Data entries:
^^^^^^^^

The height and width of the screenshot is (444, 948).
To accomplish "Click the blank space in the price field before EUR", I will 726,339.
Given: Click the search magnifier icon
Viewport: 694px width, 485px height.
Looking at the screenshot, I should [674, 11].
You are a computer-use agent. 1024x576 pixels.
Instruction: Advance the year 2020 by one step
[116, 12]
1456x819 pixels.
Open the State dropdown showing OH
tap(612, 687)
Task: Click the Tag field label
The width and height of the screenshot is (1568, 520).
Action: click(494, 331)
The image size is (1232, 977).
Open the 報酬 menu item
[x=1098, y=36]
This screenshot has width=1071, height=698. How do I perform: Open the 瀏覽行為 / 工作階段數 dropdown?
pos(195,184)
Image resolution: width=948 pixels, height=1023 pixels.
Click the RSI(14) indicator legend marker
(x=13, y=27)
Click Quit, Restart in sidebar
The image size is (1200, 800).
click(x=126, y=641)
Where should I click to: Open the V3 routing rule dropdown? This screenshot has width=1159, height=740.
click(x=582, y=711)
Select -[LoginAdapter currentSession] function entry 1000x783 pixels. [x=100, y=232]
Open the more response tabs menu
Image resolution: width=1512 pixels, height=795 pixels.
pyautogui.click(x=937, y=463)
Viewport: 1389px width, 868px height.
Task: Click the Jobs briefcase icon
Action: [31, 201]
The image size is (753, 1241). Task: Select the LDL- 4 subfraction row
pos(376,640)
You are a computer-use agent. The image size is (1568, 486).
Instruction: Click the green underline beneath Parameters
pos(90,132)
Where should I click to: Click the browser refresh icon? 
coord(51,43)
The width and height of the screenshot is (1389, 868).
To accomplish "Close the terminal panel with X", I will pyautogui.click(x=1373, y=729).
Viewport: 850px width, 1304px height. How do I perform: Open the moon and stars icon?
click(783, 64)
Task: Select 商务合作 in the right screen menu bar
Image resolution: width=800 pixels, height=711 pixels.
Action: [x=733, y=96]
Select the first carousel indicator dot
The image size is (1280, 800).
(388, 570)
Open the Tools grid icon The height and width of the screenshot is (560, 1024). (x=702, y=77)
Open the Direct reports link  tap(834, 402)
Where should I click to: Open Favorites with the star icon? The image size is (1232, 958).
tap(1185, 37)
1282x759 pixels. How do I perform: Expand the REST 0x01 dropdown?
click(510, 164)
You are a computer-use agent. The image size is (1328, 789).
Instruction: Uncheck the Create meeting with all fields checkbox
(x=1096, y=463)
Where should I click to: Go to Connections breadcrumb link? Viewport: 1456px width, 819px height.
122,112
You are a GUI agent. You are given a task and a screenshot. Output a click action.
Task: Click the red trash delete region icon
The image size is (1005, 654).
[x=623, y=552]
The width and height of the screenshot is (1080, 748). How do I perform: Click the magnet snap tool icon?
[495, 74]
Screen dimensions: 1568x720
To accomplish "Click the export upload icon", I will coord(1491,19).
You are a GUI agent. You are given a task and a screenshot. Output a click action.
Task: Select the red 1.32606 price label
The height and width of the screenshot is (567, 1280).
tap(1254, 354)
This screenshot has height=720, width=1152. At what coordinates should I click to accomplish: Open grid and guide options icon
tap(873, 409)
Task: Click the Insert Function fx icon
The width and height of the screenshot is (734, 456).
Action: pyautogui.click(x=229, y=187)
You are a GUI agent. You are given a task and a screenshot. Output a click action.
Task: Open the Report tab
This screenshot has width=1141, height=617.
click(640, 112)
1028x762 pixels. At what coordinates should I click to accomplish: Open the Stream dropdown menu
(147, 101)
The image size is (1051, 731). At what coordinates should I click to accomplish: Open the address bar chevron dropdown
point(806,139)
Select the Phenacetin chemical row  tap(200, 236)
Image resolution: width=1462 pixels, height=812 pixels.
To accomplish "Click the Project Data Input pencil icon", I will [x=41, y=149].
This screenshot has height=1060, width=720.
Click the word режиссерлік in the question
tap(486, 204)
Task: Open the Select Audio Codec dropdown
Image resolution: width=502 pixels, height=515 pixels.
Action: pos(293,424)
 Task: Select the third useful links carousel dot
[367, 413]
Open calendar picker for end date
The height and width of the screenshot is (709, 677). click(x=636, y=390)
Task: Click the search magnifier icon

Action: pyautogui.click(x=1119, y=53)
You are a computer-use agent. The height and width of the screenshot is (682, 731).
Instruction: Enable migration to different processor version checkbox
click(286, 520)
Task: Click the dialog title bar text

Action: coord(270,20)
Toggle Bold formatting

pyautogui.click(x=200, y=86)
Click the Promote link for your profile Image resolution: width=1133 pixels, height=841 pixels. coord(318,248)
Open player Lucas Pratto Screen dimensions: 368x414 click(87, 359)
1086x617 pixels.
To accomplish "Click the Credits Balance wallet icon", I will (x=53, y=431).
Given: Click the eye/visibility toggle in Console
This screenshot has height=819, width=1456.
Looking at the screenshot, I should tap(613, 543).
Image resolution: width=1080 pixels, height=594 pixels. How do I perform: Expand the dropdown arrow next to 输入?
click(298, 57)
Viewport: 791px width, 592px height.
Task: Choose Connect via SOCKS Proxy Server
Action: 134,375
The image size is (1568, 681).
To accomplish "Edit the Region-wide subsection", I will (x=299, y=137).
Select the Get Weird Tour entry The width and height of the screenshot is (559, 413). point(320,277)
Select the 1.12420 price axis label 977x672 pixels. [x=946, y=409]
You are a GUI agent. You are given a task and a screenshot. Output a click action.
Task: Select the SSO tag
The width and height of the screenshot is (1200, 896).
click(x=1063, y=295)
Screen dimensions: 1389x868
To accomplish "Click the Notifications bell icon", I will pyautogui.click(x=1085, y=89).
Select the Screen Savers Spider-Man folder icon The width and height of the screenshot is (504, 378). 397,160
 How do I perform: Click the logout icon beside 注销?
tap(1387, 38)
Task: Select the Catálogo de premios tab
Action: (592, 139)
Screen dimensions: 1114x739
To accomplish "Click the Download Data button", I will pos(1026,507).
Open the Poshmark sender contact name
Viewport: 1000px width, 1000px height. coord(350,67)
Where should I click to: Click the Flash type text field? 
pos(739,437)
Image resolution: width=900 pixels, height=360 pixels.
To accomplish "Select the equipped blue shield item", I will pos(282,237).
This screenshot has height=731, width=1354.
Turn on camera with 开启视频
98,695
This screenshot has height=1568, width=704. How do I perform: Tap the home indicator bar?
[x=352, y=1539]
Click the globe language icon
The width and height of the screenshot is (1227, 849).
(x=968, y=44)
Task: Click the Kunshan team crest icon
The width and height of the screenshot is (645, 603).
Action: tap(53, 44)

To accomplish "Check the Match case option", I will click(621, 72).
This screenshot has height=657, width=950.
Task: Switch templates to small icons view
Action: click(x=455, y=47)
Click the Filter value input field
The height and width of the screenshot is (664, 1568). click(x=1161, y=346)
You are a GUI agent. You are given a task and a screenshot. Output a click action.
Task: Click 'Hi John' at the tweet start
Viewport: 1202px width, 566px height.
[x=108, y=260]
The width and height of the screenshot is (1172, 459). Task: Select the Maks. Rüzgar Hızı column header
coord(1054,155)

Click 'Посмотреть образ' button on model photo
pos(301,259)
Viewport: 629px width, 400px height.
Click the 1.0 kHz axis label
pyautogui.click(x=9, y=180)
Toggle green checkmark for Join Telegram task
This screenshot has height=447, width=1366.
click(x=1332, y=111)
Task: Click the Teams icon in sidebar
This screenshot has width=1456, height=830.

^^^^^^^^

_WORK REQUIRED_: In the entries above, please find the line with "Image resolution: width=948" and the line with "Open the Tools", then write out exactly those two lines and every line between them, and nothing more.

_THE ANSWER_:
Image resolution: width=948 pixels, height=1023 pixels.
Click the RSI(14) indicator legend marker
(x=13, y=27)
Click Quit, Restart in sidebar
The image size is (1200, 800).
click(x=126, y=641)
Where should I click to: Open the V3 routing rule dropdown? This screenshot has width=1159, height=740.
click(x=582, y=711)
Select -[LoginAdapter currentSession] function entry 1000x783 pixels. [x=100, y=232]
Open the more response tabs menu
Image resolution: width=1512 pixels, height=795 pixels.
pyautogui.click(x=937, y=463)
Viewport: 1389px width, 868px height.
Task: Click the Jobs briefcase icon
Action: [31, 201]
The image size is (753, 1241). Task: Select the LDL- 4 subfraction row
pos(376,640)
You are a computer-use agent. The image size is (1568, 486).
Instruction: Click the green underline beneath Parameters
pos(90,132)
Where should I click to: Click the browser refresh icon? 
coord(51,43)
The width and height of the screenshot is (1389, 868).
To accomplish "Close the terminal panel with X", I will pyautogui.click(x=1373, y=729).
Viewport: 850px width, 1304px height. How do I perform: Open the moon and stars icon?
click(783, 64)
Task: Select 商务合作 in the right screen menu bar
Image resolution: width=800 pixels, height=711 pixels.
Action: [x=733, y=96]
Select the first carousel indicator dot
The image size is (1280, 800).
(388, 570)
Open the Tools grid icon The height and width of the screenshot is (560, 1024). (x=702, y=77)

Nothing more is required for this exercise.